TASK TO COMPLETE
Lines from the one containing "Marine One Near" through the end of the data are to be returned exactly, and no others.

•••••

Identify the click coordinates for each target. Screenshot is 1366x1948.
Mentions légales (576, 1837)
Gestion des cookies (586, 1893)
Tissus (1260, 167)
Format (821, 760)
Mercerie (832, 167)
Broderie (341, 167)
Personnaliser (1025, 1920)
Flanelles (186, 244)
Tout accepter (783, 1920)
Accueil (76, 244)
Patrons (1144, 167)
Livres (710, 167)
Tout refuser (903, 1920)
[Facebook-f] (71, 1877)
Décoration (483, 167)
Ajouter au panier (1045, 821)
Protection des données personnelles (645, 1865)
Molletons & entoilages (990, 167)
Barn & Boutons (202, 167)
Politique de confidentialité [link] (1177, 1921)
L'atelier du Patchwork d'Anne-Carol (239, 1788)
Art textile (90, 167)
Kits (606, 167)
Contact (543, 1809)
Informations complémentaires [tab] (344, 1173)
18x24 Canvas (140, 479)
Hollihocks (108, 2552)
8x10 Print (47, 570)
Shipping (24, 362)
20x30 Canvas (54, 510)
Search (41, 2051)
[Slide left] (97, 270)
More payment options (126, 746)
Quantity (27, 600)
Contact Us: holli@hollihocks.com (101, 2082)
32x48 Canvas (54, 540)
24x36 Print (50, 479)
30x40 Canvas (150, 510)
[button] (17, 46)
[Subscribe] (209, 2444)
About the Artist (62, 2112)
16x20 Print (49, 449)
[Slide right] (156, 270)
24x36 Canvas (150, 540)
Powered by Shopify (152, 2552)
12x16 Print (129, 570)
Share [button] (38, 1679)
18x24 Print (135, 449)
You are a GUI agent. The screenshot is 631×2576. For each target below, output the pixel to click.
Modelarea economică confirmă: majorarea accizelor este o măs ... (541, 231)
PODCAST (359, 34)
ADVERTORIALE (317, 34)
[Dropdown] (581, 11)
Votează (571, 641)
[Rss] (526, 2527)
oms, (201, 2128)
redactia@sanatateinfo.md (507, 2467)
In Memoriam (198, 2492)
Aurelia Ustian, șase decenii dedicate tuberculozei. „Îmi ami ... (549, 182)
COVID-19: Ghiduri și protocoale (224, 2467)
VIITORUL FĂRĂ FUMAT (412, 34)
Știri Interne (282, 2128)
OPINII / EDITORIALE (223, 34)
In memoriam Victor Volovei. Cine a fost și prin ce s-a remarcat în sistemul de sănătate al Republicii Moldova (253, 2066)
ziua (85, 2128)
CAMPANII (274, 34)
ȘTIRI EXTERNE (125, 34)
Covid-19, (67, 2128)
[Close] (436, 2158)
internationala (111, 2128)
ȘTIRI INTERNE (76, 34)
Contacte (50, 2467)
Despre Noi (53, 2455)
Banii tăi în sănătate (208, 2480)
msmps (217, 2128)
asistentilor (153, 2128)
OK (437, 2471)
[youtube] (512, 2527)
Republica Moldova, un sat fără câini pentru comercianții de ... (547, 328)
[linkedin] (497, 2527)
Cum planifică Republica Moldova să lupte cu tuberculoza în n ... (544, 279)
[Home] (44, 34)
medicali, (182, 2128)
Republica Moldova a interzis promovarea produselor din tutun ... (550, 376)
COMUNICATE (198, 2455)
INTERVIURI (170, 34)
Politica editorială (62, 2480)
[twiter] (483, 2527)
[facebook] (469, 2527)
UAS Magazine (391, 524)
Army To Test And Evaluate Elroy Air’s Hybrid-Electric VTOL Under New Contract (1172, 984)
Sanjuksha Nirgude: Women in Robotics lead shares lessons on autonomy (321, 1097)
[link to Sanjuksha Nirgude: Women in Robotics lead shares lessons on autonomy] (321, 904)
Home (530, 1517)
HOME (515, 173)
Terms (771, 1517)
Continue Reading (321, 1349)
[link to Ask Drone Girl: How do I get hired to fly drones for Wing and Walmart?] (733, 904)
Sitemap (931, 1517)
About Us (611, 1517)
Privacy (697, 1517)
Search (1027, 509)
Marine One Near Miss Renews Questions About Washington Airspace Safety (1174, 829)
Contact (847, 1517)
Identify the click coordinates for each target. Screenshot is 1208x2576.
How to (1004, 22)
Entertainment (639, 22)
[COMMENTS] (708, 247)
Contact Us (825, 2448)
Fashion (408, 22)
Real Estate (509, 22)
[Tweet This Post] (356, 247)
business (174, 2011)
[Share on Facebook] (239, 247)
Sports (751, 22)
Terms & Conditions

•••••

RESPONSE
Marine One Near Miss Renews Questions About Washington Airspace Safety (1174, 829)
Contact (847, 1517)
Identify the click coordinates for each target. Screenshot is 1208x2576.
How to (1004, 22)
Entertainment (639, 22)
[COMMENTS] (708, 247)
Contact Us (825, 2448)
Fashion (408, 22)
Real Estate (509, 22)
[Tweet This Post] (356, 247)
business (174, 2011)
[Share on Facebook] (239, 247)
Sports (751, 22)
Terms & Conditions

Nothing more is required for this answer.